-- Data extracts follows --

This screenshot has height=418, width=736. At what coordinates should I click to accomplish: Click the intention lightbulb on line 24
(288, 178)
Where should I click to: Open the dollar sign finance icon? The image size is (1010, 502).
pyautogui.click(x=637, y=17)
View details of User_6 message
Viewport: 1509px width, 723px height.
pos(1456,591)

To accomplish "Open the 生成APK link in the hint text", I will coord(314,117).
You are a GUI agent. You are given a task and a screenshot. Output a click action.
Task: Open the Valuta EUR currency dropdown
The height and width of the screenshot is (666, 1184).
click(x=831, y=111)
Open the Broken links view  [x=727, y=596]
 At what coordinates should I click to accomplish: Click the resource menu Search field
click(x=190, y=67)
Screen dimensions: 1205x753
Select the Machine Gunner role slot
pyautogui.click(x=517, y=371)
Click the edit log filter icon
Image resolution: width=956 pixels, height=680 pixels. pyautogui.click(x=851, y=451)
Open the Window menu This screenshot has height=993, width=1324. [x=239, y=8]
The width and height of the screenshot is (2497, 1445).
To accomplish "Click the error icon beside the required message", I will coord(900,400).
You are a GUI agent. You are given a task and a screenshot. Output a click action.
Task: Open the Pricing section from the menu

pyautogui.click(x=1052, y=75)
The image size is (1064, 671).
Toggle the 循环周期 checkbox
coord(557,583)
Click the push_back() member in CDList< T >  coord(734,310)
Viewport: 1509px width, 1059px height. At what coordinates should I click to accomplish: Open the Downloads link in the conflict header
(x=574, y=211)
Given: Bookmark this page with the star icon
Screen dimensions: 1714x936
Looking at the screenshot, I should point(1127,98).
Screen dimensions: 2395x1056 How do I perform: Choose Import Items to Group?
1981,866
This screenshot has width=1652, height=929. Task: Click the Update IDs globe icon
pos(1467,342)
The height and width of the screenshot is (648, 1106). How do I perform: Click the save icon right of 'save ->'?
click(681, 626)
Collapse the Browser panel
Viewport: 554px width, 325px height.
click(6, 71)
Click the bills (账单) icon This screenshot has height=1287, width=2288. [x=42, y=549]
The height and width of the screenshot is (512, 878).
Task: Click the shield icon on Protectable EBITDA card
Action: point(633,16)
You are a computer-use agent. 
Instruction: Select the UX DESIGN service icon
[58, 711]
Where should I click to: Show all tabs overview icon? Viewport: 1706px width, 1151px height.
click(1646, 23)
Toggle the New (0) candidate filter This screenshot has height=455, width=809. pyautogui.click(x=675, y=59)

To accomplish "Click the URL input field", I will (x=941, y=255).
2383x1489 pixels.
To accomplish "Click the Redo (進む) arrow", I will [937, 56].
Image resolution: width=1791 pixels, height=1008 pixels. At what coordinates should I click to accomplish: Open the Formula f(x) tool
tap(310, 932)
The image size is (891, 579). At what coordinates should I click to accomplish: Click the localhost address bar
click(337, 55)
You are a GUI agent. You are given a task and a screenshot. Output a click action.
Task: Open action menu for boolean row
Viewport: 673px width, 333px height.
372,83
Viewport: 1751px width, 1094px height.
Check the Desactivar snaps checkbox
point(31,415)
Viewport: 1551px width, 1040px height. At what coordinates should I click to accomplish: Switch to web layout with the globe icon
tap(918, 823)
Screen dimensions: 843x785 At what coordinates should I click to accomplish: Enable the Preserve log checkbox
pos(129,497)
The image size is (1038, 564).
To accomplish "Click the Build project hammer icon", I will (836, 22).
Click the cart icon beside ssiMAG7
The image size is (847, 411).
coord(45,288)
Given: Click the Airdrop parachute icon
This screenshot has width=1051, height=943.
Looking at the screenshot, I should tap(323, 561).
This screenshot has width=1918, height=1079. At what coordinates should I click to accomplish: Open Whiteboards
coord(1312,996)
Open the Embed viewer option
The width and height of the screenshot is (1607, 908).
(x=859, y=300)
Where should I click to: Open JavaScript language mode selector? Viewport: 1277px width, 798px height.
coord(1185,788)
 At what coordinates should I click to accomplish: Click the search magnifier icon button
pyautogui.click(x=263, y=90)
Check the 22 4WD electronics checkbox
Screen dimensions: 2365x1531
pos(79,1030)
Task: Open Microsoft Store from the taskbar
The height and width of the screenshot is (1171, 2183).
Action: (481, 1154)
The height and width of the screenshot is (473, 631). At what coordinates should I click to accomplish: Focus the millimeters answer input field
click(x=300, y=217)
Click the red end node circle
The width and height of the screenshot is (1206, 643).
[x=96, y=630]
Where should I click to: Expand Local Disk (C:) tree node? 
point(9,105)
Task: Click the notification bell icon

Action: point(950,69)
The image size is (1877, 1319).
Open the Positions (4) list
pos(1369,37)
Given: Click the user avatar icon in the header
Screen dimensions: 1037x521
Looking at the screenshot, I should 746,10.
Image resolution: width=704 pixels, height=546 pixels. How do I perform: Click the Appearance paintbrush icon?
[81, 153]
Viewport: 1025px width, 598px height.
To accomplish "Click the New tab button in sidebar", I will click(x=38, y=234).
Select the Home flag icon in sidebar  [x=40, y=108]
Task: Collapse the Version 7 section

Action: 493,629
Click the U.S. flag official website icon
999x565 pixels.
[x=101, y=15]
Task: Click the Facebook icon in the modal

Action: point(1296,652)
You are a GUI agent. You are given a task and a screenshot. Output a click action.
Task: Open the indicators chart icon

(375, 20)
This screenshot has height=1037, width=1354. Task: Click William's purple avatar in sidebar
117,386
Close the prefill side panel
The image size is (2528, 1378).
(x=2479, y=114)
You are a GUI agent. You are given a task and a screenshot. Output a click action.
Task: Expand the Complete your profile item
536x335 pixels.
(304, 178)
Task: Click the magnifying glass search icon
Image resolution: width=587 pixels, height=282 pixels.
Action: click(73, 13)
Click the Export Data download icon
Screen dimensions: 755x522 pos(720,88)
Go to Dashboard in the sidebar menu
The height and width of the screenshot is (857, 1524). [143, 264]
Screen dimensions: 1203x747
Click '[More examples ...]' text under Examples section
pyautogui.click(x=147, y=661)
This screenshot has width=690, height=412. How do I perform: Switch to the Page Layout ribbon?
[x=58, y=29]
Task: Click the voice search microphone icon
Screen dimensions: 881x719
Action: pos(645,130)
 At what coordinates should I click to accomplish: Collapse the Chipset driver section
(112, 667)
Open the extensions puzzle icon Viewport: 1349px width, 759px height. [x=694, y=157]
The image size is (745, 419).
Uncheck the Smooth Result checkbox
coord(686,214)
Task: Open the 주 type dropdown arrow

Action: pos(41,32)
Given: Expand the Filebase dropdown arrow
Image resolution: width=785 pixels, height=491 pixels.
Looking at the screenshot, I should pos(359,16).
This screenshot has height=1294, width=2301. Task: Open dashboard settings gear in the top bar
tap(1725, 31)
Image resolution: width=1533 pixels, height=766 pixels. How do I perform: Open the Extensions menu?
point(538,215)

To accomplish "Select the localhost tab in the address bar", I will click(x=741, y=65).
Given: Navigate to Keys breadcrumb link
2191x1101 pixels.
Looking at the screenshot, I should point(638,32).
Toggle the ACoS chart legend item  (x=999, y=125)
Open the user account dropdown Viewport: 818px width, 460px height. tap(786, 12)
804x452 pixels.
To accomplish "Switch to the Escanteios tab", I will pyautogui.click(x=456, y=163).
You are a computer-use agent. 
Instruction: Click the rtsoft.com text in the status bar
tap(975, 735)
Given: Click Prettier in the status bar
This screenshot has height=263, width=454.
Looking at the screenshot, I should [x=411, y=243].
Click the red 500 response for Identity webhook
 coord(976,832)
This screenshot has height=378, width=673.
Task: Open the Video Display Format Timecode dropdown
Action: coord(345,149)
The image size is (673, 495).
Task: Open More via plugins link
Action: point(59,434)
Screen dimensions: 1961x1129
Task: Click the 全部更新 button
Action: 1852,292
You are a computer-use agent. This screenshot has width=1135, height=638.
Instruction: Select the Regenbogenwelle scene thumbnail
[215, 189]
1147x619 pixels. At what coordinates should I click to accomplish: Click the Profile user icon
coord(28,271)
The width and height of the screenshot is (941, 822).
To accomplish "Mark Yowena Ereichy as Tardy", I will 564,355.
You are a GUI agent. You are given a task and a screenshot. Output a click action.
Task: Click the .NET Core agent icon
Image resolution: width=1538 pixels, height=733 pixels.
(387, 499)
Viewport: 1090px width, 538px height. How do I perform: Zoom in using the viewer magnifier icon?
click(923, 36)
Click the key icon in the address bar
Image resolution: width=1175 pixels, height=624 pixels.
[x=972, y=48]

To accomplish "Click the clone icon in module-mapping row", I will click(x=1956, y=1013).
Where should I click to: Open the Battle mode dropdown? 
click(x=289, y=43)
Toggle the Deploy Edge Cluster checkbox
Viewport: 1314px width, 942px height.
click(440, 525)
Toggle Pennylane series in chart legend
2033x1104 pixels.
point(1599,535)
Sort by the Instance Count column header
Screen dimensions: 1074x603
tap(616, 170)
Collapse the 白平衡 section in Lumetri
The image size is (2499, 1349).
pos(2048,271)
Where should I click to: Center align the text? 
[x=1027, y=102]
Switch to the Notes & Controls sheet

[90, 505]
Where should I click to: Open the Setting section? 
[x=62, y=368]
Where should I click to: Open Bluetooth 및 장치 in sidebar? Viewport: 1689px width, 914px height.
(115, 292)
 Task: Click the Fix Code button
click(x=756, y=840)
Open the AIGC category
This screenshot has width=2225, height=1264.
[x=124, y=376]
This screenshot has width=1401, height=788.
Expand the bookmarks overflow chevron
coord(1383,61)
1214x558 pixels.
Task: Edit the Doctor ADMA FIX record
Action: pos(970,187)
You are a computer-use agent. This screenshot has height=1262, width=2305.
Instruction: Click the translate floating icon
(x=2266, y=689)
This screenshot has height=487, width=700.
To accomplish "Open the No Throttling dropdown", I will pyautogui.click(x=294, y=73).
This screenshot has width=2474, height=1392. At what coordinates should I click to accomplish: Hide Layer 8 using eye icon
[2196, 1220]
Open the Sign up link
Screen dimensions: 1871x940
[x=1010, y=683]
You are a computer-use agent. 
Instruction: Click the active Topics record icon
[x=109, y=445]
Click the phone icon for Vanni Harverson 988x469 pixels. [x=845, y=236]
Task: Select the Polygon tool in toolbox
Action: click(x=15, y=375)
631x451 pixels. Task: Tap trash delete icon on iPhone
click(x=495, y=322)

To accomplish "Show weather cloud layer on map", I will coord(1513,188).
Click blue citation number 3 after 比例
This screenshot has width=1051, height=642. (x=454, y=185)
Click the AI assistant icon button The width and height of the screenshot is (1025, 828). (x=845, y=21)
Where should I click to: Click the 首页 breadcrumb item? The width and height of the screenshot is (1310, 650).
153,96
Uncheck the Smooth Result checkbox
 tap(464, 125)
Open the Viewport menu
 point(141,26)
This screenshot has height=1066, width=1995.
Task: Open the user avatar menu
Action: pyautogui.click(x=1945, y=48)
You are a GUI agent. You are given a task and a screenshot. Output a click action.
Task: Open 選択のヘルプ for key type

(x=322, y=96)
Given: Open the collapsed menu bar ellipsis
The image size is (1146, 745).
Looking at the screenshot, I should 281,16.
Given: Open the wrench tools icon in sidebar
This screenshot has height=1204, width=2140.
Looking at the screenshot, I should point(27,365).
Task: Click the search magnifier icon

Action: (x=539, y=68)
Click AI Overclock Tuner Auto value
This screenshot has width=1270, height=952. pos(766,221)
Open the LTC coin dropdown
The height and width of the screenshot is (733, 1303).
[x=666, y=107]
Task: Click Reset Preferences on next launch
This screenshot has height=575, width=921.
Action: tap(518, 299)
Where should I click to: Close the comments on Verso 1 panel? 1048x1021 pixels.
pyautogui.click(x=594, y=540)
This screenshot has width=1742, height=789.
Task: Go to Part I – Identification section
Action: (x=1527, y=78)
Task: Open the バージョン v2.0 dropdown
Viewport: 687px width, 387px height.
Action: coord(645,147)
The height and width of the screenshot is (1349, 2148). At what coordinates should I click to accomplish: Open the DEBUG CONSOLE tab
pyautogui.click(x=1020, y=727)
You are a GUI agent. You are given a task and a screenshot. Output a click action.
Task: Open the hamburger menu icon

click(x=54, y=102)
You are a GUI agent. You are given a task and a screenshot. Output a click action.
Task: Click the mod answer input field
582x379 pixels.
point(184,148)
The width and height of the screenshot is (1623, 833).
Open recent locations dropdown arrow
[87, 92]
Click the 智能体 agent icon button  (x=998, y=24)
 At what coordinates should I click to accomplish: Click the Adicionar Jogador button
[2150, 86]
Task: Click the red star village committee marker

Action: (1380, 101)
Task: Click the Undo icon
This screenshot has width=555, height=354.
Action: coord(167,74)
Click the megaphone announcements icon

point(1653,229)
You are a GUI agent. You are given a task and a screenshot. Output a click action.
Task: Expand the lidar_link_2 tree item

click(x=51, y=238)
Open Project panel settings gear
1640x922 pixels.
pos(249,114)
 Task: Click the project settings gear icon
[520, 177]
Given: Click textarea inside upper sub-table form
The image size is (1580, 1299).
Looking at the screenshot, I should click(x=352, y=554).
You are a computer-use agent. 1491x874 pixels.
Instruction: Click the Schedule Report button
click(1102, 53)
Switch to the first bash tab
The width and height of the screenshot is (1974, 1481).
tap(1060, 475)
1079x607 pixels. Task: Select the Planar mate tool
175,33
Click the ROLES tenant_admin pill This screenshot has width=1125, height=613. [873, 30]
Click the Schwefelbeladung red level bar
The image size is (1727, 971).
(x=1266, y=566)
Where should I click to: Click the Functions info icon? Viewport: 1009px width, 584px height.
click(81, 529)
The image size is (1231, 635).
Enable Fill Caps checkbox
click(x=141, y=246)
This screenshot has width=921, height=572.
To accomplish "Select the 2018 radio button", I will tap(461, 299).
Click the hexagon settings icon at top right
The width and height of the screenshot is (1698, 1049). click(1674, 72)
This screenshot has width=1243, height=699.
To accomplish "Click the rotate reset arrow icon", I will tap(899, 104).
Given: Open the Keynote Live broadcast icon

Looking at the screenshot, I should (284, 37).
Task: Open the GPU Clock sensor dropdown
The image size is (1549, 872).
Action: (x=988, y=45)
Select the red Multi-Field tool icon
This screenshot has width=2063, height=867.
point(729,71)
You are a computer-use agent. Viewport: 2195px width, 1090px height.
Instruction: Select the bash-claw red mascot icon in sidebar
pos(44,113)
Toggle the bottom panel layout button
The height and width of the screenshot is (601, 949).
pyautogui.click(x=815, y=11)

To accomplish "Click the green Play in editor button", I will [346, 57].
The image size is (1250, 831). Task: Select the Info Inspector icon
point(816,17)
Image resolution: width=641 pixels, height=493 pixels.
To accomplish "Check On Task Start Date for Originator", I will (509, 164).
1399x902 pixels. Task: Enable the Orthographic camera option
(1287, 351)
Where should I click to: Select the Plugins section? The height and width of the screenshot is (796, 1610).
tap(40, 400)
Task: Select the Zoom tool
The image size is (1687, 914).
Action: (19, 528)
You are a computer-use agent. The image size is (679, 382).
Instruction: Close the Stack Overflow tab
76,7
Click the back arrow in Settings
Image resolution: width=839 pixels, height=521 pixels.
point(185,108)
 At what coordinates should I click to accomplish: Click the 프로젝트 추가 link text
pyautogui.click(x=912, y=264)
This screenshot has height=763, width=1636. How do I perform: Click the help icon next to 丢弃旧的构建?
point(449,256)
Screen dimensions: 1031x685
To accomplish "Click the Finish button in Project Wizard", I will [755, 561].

-- Data extracts concluded --

Nothing but a number is wanted here: please count the lines in the entries above that include the word "flag".

2